WORK TASK ▸ For this task, retype the records below exactly.

(Stored items)
»»
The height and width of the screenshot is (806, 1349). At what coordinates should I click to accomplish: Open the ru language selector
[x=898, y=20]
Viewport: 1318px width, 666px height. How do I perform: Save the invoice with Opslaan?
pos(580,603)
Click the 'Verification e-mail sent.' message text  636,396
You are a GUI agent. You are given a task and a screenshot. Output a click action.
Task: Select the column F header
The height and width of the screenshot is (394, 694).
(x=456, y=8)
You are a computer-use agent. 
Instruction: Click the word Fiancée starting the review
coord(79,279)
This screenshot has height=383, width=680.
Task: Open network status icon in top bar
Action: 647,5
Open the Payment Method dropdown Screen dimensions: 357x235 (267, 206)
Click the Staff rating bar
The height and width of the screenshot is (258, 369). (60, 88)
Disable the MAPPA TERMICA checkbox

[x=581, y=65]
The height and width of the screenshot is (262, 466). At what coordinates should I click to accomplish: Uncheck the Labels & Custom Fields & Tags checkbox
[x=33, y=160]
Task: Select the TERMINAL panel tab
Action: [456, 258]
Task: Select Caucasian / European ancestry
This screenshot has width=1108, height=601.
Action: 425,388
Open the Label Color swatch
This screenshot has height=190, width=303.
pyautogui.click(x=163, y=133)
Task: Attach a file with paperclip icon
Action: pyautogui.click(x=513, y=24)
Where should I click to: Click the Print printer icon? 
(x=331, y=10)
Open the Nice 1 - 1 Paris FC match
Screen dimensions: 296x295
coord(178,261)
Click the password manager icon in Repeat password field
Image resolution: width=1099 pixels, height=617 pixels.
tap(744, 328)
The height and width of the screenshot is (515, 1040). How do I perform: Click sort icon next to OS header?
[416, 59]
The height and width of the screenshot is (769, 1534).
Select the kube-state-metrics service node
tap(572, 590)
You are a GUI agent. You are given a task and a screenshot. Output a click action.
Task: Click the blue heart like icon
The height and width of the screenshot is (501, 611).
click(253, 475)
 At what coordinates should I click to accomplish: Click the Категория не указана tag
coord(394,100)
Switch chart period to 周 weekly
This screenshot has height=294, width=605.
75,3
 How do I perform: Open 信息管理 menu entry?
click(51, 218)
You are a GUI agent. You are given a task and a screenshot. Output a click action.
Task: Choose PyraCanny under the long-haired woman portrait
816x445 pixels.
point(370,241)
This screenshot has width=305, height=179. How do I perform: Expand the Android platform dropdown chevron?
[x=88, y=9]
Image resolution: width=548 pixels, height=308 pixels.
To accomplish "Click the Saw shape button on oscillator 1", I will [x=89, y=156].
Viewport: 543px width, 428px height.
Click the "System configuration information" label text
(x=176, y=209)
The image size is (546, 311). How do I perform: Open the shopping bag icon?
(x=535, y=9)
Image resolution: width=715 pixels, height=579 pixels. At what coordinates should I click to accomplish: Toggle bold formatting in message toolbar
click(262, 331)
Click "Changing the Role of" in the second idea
««
ANSWER BOX ▸
The height and width of the screenshot is (806, 1349). At what coordinates should I click to accomplish: Open the ru language selector
[x=898, y=20]
Viewport: 1318px width, 666px height. How do I perform: Save the invoice with Opslaan?
pos(580,603)
Click the 'Verification e-mail sent.' message text  636,396
You are a GUI agent. You are given a task and a screenshot. Output a click action.
Task: Select the column F header
The height and width of the screenshot is (394, 694).
(x=456, y=8)
You are a computer-use agent. 
Instruction: Click the word Fiancée starting the review
coord(79,279)
This screenshot has height=383, width=680.
Task: Open network status icon in top bar
Action: 647,5
Open the Payment Method dropdown Screen dimensions: 357x235 (267, 206)
Click the Staff rating bar
The height and width of the screenshot is (258, 369). (60, 88)
Disable the MAPPA TERMICA checkbox

[x=581, y=65]
The height and width of the screenshot is (262, 466). At what coordinates should I click to accomplish: Uncheck the Labels & Custom Fields & Tags checkbox
[x=33, y=160]
Task: Select the TERMINAL panel tab
Action: [456, 258]
Task: Select Caucasian / European ancestry
This screenshot has width=1108, height=601.
Action: 425,388
Open the Label Color swatch
This screenshot has height=190, width=303.
pyautogui.click(x=163, y=133)
Task: Attach a file with paperclip icon
Action: pyautogui.click(x=513, y=24)
Where should I click to: Click the Print printer icon? 
(x=331, y=10)
Open the Nice 1 - 1 Paris FC match
Screen dimensions: 296x295
coord(178,261)
Click the password manager icon in Repeat password field
Image resolution: width=1099 pixels, height=617 pixels.
tap(744, 328)
The height and width of the screenshot is (515, 1040). How do I perform: Click sort icon next to OS header?
[416, 59]
The height and width of the screenshot is (769, 1534).
Select the kube-state-metrics service node
tap(572, 590)
You are a GUI agent. You are given a task and a screenshot. Output a click action.
Task: Click the blue heart like icon
The height and width of the screenshot is (501, 611).
click(253, 475)
 At what coordinates should I click to accomplish: Click the Категория не указана tag
coord(394,100)
Switch chart period to 周 weekly
This screenshot has height=294, width=605.
75,3
 How do I perform: Open 信息管理 menu entry?
click(51, 218)
You are a GUI agent. You are given a task and a screenshot. Output a click action.
Task: Choose PyraCanny under the long-haired woman portrait
816x445 pixels.
point(370,241)
This screenshot has width=305, height=179. How do I perform: Expand the Android platform dropdown chevron?
[x=88, y=9]
Image resolution: width=548 pixels, height=308 pixels.
To accomplish "Click the Saw shape button on oscillator 1", I will [x=89, y=156].
Viewport: 543px width, 428px height.
Click the "System configuration information" label text
(x=176, y=209)
The image size is (546, 311). How do I perform: Open the shopping bag icon?
(x=535, y=9)
Image resolution: width=715 pixels, height=579 pixels. At what coordinates should I click to accomplish: Toggle bold formatting in message toolbar
click(262, 331)
Click "Changing the Role of" in the second idea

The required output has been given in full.